• [GIVEN INSTRUCTION]:
Copy every line of the material below verbatim, changing nothing.

# # #

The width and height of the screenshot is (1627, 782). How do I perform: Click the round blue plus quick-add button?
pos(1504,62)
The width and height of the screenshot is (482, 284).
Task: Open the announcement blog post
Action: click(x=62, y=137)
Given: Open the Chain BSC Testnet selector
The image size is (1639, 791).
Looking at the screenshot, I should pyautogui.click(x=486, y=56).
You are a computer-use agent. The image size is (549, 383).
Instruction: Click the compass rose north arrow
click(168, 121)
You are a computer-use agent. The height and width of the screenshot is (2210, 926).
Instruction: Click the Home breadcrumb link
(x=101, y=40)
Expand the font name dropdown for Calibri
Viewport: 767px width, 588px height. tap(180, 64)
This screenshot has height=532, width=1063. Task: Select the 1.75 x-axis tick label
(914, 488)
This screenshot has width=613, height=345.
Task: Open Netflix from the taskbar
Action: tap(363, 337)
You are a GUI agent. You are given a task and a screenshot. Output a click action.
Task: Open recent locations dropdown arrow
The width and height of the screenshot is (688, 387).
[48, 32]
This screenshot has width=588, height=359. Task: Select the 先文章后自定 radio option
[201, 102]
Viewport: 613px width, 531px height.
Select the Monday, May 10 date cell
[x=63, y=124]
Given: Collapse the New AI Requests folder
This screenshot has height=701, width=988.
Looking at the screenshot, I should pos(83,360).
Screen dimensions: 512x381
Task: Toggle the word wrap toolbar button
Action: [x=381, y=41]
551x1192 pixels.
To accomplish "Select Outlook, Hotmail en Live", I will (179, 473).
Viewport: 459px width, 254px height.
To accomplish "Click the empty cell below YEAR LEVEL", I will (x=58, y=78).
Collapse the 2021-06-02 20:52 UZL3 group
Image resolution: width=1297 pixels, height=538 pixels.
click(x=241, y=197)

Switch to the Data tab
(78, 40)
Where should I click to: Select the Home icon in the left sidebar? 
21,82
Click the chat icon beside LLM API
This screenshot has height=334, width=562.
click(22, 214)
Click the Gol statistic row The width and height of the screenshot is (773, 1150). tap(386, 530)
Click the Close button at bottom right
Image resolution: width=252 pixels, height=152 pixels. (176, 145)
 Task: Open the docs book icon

# # #

• [THE ANSWER]:
The width and height of the screenshot is (1627, 782). How do I perform: Click the round blue plus quick-add button?
pos(1504,62)
The width and height of the screenshot is (482, 284).
Task: Open the announcement blog post
Action: click(x=62, y=137)
Given: Open the Chain BSC Testnet selector
The image size is (1639, 791).
Looking at the screenshot, I should pyautogui.click(x=486, y=56).
You are a computer-use agent. The image size is (549, 383).
Instruction: Click the compass rose north arrow
click(168, 121)
You are a computer-use agent. The height and width of the screenshot is (2210, 926).
Instruction: Click the Home breadcrumb link
(x=101, y=40)
Expand the font name dropdown for Calibri
Viewport: 767px width, 588px height. tap(180, 64)
This screenshot has height=532, width=1063. Task: Select the 1.75 x-axis tick label
(914, 488)
This screenshot has width=613, height=345.
Task: Open Netflix from the taskbar
Action: tap(363, 337)
You are a GUI agent. You are given a task and a screenshot. Output a click action.
Task: Open recent locations dropdown arrow
The width and height of the screenshot is (688, 387).
[48, 32]
This screenshot has width=588, height=359. Task: Select the 先文章后自定 radio option
[201, 102]
Viewport: 613px width, 531px height.
Select the Monday, May 10 date cell
[x=63, y=124]
Given: Collapse the New AI Requests folder
This screenshot has height=701, width=988.
Looking at the screenshot, I should pos(83,360).
Screen dimensions: 512x381
Task: Toggle the word wrap toolbar button
Action: [x=381, y=41]
551x1192 pixels.
To accomplish "Select Outlook, Hotmail en Live", I will (179, 473).
Viewport: 459px width, 254px height.
To accomplish "Click the empty cell below YEAR LEVEL", I will (x=58, y=78).
Collapse the 2021-06-02 20:52 UZL3 group
Image resolution: width=1297 pixels, height=538 pixels.
click(x=241, y=197)

Switch to the Data tab
(78, 40)
Where should I click to: Select the Home icon in the left sidebar? 
21,82
Click the chat icon beside LLM API
This screenshot has height=334, width=562.
click(22, 214)
Click the Gol statistic row The width and height of the screenshot is (773, 1150). tap(386, 530)
Click the Close button at bottom right
Image resolution: width=252 pixels, height=152 pixels. (176, 145)
 Task: Open the docs book icon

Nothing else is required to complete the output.